I would like to do this using a constant memory buffer size (for example 4KB). I think I understand how to start with reading the file, but I am struggling to understand how to:

1) call digest.update(buf) for each 4KB which effectively is a side-effect on the Java MessageDigest instance, which I guess should happen inside the scalaz-stream framework.

2) finally call digest.digest() to receive back the calculated digest from within the scalaz-stream framework some how?

I think I understand kinda how to start:

import scalaz.stream._
import java.security.MessageDigest

val f = "/a/b/myfile.bin"
val bufSize = 4096

val digest = MessageDigest.getInstance("SHA-256")
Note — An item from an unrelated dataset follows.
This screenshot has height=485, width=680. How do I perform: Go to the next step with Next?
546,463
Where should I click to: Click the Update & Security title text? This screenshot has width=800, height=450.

Process.constant(bufSize).toSource
  .through(io.fileChunkR(f, bufSize))

But then I am stuck! Any hints please? I guess it must also be possible to wrap the creation, update, retrieval (of actual digest calculatuon) and destruction of digest object in a scalaz-stream Sink or something, and then call .to() passing in that Sink? Sorry if I am using the wrong terminology, I am completely new to using scalaz-stream. I have been through a few of the examples but am still struggling.


Solution

  • Since version 0.4 scalaz-stream contains processes to calculate digests. They are available in the hash module and use java.security.MessageDigest under the hood. Here is a minimal example how you could use them:

    import scalaz.concurrent.Task
    import scalaz.stream._
    
    object Sha1Sum extends App {
      val fileName = "testdata/celsius.txt"
      val bufferSize = 4096
    
      val sha1sum: Task[Option[String]] =
        Process.constant(bufferSize)
          .toSource
          .through(io.fileChunkR(fileName, bufferSize))
          .pipe(hash.sha1)
          .map(sum => s"${sum.toHex}  $fileName")
          .runLast
    
      sha1sum.run.foreach(println)
    }
    

    The update() and digest() calls are all contained inside the hash.sha1 Process1.